Remember, the FBI has the world’s largest DNA database, but it has never made its database available to independent scientists to examine. The authors have searched online and have been unable to find any definitive answer to even the question of how many DNA profiles it has in its database.21

So, how big does that database have to be before you expect (more than 50% chance) a match between two profiles in the database?

According to Dr. Hampikian, the answer is 65,493. That’s right—65,493. Not one and one-half billion people. Not a billion people. Not five hundred million people. Not a million people. Slightly more that 65,000 people!

So, where did Dr. Hampikian come up with that number? Arizona. That’s right—Arizona.

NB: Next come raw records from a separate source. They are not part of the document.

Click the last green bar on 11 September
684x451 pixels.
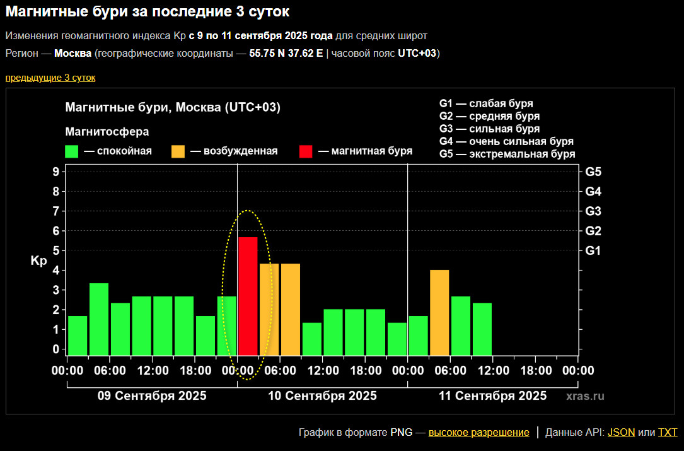click(x=482, y=329)
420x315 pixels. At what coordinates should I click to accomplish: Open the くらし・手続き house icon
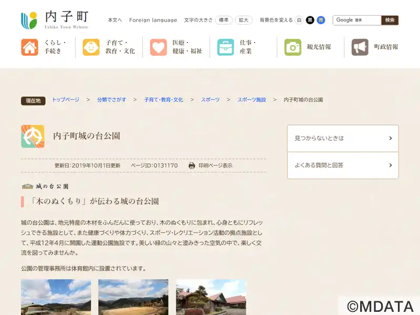coord(30,47)
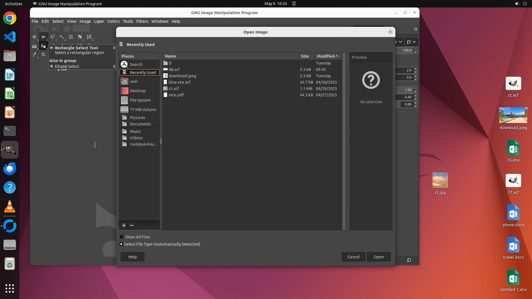This screenshot has height=299, width=532.
Task: Open the reset dropdown arrow in the right panel
Action: click(414, 42)
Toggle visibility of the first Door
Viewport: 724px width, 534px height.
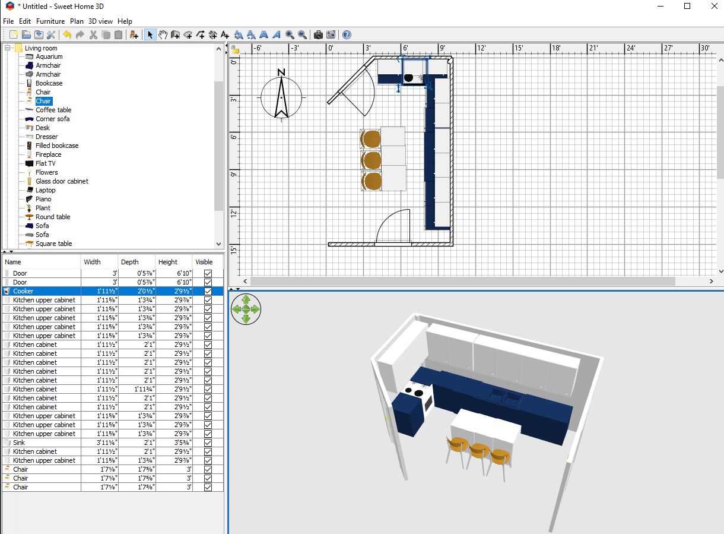point(207,273)
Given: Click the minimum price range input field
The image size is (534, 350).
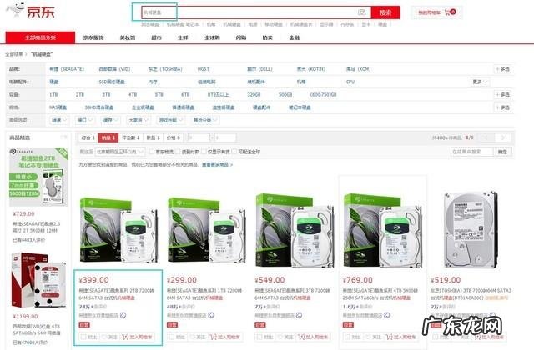Looking at the screenshot, I should tap(199, 138).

Well, actually, it was the examination of the Arizona DNA database that was performed by Steven P. Meyers, MS, with the California DOJ Jan Bashinski DNA Lab. Dr. Hampikian showed those slides to the audience at the NCADRC Seminar in October 2014.22

You see, among all of the states that have DNA databases, only Arizona has made its DNA database available to scientists to examine. In that examination, the scientists were able to find the following matches:

  • 122 pairs match at 9 of 13 loci
  • 20 pairs match at 10 of 13 loci
  • 1 pair matches at 11 of 13 loci (full siblings)
  • 1 pair matches at 12 of 13 loci (full siblings)

And that’s in a database of only 65,493 profiles!

Which suggests to the authors that if you are defending someone on a crime where DNA is being used to “finger” your client, it might be time to ask for discovery of the State of Texas’ DNA database, so that your expert can examine it to determine whether Texas has similar matches that have not been disclosed.23 This alone could be critical in showing that the State’s expert’s pontifications as to chances of a match are nothing other than something that the expert has pulled out of an orifice somewhere.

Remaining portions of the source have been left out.